Ce qui veut dire une volonté explicite d’introduire les langues maternelles comme vecteurs d’enseignement et de formation, et non comme de simples matières à étudier. Ceci est confirmé un peu plus bas quand le rapport réaffirme la nécessité de « …se fixer comme objectif premier l’enseignement de toutes les langues nationales… » ( même si ici nous noterons l’utilisation de la préposition « de » et non « en » ou « dans ») ainsi que de « …sortir de la bipolarité néfaste et inadmissible entre l’arabe et le français dans un contexte de relégation au second plan de nos autres langues nationales que sont le pulaar, le sooninke et le wolof ». L’égalité des langues nationales arabe, pulaar, wolof et sooninke est aussi réaffirmée « au regard de notre devise nationale : honneur, fraternité et justice ».

Dans le paragraphe intitulé « Effort spécifique pour l’enseignement des langues nationales », même si dans ce titre aussi on parle « des langues » et non plus « en langues », il est souligné que l’objectif est de les « hisser au niveau des autres langues internationales comme véhicules du savoir… C’est lorsqu’elles auront été langues d’enseignement au supérieur, support et outil de recherche, que cet objectif stratégique serait atteint ».

Au grand A du chapitre 3, le premier paragraphe souligne explicitement que « l’enseignement est dispensé à tous les niveaux aux enfants mauritaniens dans les langues nationales : l’arabe, le pulaar, le sooninke et le wolof ». Mais juste en dessous, au point 4, contrairement au premier point, on dit : « Au début de la scolarité, l’enseignement des sciences est assuré en langues nationales ».

Est-ce alors à tous les niveaux ou seulement au début de la scolarité que l’enseignement est dispensé en langues nationales ? En tout cas, le point 5 vient encore de plus en plus brouiller les cartes quand il affirme que « Le français est enseigné dès la deuxième année…. dans la perspective d’être une langue d’enseignement pour certaines matières scientifiques ».

Au chapitre B intitulé « Mesures transitoires », des mesures qui n’ont jamais été discutées dans les journées de concertations et qu’on fait figurer dans le rapport par on ne sait quelle astuce donnent complètement la primauté à la langue arabe comme véhicule des connaissances et ce dès le préscolaire ! Une véritable corrélation entre le rapport final et le projet de loi d’orientation que certains n’ont apparemment pas voulu voir.

Alors que toutes les études scientifiques montrent que l’enfant développe mieux ses capacités cognitives et acquiert plus facilement une seconde langue après avoir eu les connaissances de base dans sa première langue, ici on oblige une fois de plus les enfants non arabes à commencer par l’arabe dès le préscolaire.

Quelle aberration ! Si pour le primaire et le secondaire il est nécessaire d’attendre la mise en place de l’institution qui sera chargée de gérer l’introduction des langues nationales, nous ne pensons pas que cela soit nécessaire pour le préscolaire dans lequel ce qui est surtout important c’est de travailler l’esprit d’éveil, la cognition et la mémorisation.

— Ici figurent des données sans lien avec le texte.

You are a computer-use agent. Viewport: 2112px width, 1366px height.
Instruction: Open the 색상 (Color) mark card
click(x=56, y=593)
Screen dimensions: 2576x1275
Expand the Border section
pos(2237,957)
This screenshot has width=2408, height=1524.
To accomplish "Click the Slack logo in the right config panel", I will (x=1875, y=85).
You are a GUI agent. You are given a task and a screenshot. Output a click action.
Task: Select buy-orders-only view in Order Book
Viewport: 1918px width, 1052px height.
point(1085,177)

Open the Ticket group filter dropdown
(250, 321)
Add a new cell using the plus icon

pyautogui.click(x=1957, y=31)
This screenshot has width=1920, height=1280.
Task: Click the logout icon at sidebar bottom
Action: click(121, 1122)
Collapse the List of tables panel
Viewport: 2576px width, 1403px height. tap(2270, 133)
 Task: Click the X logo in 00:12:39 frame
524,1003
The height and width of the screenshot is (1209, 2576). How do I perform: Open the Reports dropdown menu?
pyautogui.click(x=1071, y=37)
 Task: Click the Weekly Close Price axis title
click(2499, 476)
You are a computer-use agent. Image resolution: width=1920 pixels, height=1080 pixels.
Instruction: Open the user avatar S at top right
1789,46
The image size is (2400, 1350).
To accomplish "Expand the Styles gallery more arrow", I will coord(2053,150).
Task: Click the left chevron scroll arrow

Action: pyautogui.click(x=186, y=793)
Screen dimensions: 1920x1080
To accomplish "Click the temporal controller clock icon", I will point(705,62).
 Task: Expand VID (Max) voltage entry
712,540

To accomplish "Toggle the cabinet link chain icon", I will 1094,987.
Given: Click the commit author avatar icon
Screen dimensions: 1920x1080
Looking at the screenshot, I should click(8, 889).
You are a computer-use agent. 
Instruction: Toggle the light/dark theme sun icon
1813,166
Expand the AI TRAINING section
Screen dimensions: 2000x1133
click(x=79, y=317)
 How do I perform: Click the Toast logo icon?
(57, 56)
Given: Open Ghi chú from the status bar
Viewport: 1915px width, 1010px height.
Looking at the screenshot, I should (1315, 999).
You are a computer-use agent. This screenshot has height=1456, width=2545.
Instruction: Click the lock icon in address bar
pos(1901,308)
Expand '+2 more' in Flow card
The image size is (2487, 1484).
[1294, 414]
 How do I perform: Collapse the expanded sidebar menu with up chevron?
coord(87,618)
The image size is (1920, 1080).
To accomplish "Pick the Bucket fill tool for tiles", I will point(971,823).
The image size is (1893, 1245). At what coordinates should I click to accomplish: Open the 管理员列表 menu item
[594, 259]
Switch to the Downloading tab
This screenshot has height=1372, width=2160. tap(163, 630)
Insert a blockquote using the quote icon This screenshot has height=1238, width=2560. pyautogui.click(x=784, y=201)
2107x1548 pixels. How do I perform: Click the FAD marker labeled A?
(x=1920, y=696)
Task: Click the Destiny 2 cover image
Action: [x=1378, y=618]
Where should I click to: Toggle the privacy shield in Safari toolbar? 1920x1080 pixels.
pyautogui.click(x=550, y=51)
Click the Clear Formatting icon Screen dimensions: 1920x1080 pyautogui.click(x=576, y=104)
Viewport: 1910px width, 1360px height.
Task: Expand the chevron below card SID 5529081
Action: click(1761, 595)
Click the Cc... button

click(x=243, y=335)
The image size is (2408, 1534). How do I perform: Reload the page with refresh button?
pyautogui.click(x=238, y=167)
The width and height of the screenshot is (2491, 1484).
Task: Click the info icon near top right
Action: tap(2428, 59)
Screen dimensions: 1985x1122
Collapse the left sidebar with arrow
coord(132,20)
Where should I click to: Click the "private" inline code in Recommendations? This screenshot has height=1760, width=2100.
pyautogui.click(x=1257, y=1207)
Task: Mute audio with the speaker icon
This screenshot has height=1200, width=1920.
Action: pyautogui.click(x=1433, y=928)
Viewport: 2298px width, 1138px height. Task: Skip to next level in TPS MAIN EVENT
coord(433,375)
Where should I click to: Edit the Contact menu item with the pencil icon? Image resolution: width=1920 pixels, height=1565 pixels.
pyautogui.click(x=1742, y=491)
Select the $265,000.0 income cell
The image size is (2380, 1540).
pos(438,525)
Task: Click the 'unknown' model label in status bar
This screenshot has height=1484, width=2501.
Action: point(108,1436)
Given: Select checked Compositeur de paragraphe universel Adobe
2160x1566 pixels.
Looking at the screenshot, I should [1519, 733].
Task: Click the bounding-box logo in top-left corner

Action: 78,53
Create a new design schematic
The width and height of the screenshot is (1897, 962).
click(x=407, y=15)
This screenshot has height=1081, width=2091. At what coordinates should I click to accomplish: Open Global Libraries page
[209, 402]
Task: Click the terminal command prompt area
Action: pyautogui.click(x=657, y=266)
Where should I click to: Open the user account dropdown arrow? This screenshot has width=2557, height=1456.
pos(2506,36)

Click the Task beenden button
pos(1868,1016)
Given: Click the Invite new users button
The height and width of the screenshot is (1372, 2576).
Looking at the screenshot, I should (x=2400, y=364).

Même les enseignants seraient beaucoup plus à l’aise pour faire ce travail dans les premières langues des enfants.

En plus, alors que le système actuel enseigne les disciplines scientifiques en français, le rapport recommande de le faire en arabe pour la phase transitoire. Une aberration de plus quand on sait que pour une transition il vaut mieux laisser le système tel quel et non introduire des modifications subites qui risquent de compliquer la vie aux enfants, et ceci pour des raisons incompréhensibles et peut-être inavouables. En réalité, une arabisation de fait dans une phase qui ne sera transitoire que de nom.

En conclusion, non, le projet de loi d’orientation est bien conforme à l’esprit de ce rapport tripatouillé et manipulé et malheureusement non dénoncé lorsqu’il le fallait, alors que c’est lui, ce rapport, qui ne reflétait nullement les conclusions des assises. A vouloir trop faire confiance, on finit par se jeter dans la gueule du loup.